Macron et les européennes : une victoire " à la Orwell "

Source [Roland Hureaux] Il n’a pas fallu attendre longtemps après la proclamation du résultat des européennes pour que le chœur des médias pro-gouvernementaux (presque tous) présente le résultat comme une victoire du président.

Ceux qui ne partagent pas ses orientations, soit une large majorité des Français, ne doivent pas être dupes : ce n’est nullement  là une analyse objective de la situation mais l’effet d’une opération de communication de type nouveau, fondée sur l’idée que, quel que soit le résultat effectif de la bataille, il suffit de claironner assez fort que c’est une victoire pour que ce soit une victoire.

La médiatisation du monde, aux deux sens du terme : l’importance des médias, de plus en plus homogènes, et le fait que le contact avec les images remplace le contact direct avec les  choses, rend ce genre d’opération possible .

George Orwell a  décrit un monde totalitaire où la propagande en arrive à imposer que « la paix, c’est la guerre », « la liberté c’est l’esclavage. Aujourd’hui, «  la défaite , c’est la victoire  ».

Qu’en est-il au juste ? Le seul sujet de satisfaction dont peut se targuer le pouvoir est d’avoir limité l’avance du Rassemblement  national à 0,9 %, soit moins que le triomphe annoncé.

Hors cela, on ne voit pas de quoi pourrait se réjouir Macron : par rapport au premier tour des présidentielles, il a perdu 3,5 millions de voix et encore une partie des voix de Fillon, peut-être 2 millions, se sont-elles entre temps ralliées à lui, ce qui suppose que la désaffection de son électorat d’origine est encore plus étendue.

Le RN a aussi perdu de voix, mais moins : 2,3 millions et il en gagné un demi -million par rapport aux élections européennes précédentes.
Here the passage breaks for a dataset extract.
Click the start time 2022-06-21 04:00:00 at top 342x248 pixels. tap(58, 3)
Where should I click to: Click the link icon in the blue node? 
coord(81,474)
Le score de Macron en pourcentage, 22,4 %, soit 11, 2 % des inscrits est très faible pour un pouvoir en place. Il signifie eu près de 9 Français sur 10 n’ont pas voulu donner un satisfecit au président. Cela correspond à peu près aux 80 % d’automobilistes  qui donnaient au début du mouvement des signes d’approbation aux Gilet jaunes. Il n’y a pas là  de quoi chanter victoire. D’autant que ce résultat comprend une grande partie de votes légitimistes, celui de gens qui votent  presque systématiquement pour le pouvoir, en particulier dans l’électorat âgé ou très âgé. Compte tenu du comportement de ces électeurs, 20 % est le plancher quasi-incompressible en-deçà duquel  peut difficilement  descendre un président en exercice. A comparer aux 60-70 % d’opinions favorables des nationaux : Poutine, Orban, Salvini .

Néanmoins Macron pense avoir une base suffisante pour « continuer les réformes ». Et une partie du public, notamment les électeurs passés des Républicains à En marche réclament  « des réformes, des réformes » sans se demander si celles que projette Macron sont bonnes ou pas. 

Gageons que même si Macron avait essuyé une défaite retentissante, il aurait quand même dit « Je continue ». Il dit ça depuis six mois que la crise de Gilets jaunes a commencé.  C’est le propre des idéologues : rien ne les arrête, rien n’est susceptible de remettre en cause leur certitude que leurs idées sont bonnes et surtout pas un mouvement populaire  ou un désaveu électoral. Lénine avait même théorisé que les résistances permettaient d’ accélérer le mouvement.

Mais  si le peuple n’a exprimé rien  de précis dans cette élection sinon un bien faible enthousiasme pour le pouvoir  en place, il serait illusoire de croire   qu’il va laisser passivement un pouvoir à la légitimité si faible, continuer comme si de rien n’était. Gageons que ceux qui se rallient à lui aujourd’hui, notamment parmi les  Républicains, n’en seront pas très fiers aux échéances du printemps prochain.